## EXERCISE OBJECTIVE
Rewrite the records from the line with "You are a computer-use agent. Image" to the line with "click(94, 692)", substituting "Maven" for "Gradle" and leaving everything else untouched. Return only those lines.

## EXERCISE DATA
# # # # # # #

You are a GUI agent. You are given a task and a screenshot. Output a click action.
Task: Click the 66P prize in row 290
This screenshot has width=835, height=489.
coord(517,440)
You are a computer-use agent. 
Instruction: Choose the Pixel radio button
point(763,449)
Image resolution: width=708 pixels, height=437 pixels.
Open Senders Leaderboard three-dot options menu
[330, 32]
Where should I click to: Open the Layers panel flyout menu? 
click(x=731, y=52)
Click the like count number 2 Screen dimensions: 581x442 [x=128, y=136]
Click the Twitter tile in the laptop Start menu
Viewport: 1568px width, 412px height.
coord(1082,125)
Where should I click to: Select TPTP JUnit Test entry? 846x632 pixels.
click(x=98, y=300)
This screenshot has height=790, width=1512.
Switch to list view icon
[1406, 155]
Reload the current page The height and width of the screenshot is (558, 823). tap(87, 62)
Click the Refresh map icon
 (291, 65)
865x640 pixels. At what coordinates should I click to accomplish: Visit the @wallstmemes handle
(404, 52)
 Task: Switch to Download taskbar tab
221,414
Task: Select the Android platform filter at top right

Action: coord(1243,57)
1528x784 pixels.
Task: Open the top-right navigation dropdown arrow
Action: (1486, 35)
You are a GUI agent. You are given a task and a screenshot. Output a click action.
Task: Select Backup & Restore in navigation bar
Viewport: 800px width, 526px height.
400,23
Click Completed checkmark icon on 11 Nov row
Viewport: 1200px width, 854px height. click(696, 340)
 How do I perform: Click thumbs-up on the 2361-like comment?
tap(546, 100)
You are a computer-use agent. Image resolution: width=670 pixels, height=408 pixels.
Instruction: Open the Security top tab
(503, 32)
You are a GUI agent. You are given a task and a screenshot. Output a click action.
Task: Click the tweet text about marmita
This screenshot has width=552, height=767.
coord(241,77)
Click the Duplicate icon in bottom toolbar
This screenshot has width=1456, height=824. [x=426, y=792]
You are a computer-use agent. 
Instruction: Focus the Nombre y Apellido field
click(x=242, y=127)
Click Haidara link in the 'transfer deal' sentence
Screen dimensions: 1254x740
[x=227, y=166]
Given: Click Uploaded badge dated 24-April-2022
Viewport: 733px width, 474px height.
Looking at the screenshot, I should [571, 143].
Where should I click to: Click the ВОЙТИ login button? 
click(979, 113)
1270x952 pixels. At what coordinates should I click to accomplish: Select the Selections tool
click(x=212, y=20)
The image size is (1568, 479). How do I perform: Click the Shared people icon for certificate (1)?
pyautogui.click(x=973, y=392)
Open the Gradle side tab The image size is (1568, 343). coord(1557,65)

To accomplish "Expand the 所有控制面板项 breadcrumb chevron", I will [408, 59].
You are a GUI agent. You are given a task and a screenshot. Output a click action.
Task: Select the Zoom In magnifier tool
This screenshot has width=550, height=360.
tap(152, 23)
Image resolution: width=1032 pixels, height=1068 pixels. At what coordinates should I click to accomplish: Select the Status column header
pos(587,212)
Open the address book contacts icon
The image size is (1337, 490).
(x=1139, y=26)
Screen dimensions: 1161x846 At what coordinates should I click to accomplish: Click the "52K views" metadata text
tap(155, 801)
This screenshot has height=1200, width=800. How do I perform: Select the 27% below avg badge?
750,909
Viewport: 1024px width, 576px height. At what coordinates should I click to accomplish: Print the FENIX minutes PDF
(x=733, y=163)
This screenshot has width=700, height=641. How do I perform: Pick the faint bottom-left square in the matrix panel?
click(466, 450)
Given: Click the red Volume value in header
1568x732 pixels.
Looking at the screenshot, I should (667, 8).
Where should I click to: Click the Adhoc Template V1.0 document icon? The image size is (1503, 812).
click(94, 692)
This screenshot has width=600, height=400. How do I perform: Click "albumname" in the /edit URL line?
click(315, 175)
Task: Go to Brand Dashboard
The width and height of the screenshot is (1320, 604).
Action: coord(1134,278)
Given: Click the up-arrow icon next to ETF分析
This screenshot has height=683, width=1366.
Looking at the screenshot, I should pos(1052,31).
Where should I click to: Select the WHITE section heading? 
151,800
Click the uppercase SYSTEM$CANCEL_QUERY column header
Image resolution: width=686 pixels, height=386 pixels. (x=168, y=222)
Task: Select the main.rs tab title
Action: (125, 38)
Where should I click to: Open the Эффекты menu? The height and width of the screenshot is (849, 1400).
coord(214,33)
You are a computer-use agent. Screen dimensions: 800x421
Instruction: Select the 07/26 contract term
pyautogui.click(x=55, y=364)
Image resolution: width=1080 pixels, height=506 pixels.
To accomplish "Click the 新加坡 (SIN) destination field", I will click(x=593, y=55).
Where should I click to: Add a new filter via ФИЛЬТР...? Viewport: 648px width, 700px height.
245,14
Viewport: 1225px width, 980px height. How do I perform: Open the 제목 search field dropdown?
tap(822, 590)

# # # # # # #

## FULL ANSWER
You are a computer-use agent. Image resolution: width=670 pixels, height=408 pixels.
Instruction: Open the Security top tab
(503, 32)
You are a GUI agent. You are given a task and a screenshot. Output a click action.
Task: Click the tweet text about marmita
This screenshot has width=552, height=767.
coord(241,77)
Click the Duplicate icon in bottom toolbar
This screenshot has width=1456, height=824. [x=426, y=792]
You are a computer-use agent. 
Instruction: Focus the Nombre y Apellido field
click(x=242, y=127)
Click Haidara link in the 'transfer deal' sentence
Screen dimensions: 1254x740
[x=227, y=166]
Given: Click Uploaded badge dated 24-April-2022
Viewport: 733px width, 474px height.
Looking at the screenshot, I should [571, 143].
Where should I click to: Click the ВОЙТИ login button? 
click(979, 113)
1270x952 pixels. At what coordinates should I click to accomplish: Select the Selections tool
click(x=212, y=20)
The image size is (1568, 479). How do I perform: Click the Shared people icon for certificate (1)?
pyautogui.click(x=973, y=392)
Open the Maven side tab The image size is (1568, 343). coord(1557,65)

To accomplish "Expand the 所有控制面板项 breadcrumb chevron", I will [408, 59].
You are a GUI agent. You are given a task and a screenshot. Output a click action.
Task: Select the Zoom In magnifier tool
This screenshot has width=550, height=360.
tap(152, 23)
Image resolution: width=1032 pixels, height=1068 pixels. At what coordinates should I click to accomplish: Select the Status column header
pos(587,212)
Open the address book contacts icon
The image size is (1337, 490).
(x=1139, y=26)
Screen dimensions: 1161x846 At what coordinates should I click to accomplish: Click the "52K views" metadata text
tap(155, 801)
This screenshot has height=1200, width=800. How do I perform: Select the 27% below avg badge?
750,909
Viewport: 1024px width, 576px height. At what coordinates should I click to accomplish: Print the FENIX minutes PDF
(x=733, y=163)
This screenshot has width=700, height=641. How do I perform: Pick the faint bottom-left square in the matrix panel?
click(466, 450)
Given: Click the red Volume value in header
1568x732 pixels.
Looking at the screenshot, I should (667, 8).
Where should I click to: Click the Adhoc Template V1.0 document icon? The image size is (1503, 812).
click(94, 692)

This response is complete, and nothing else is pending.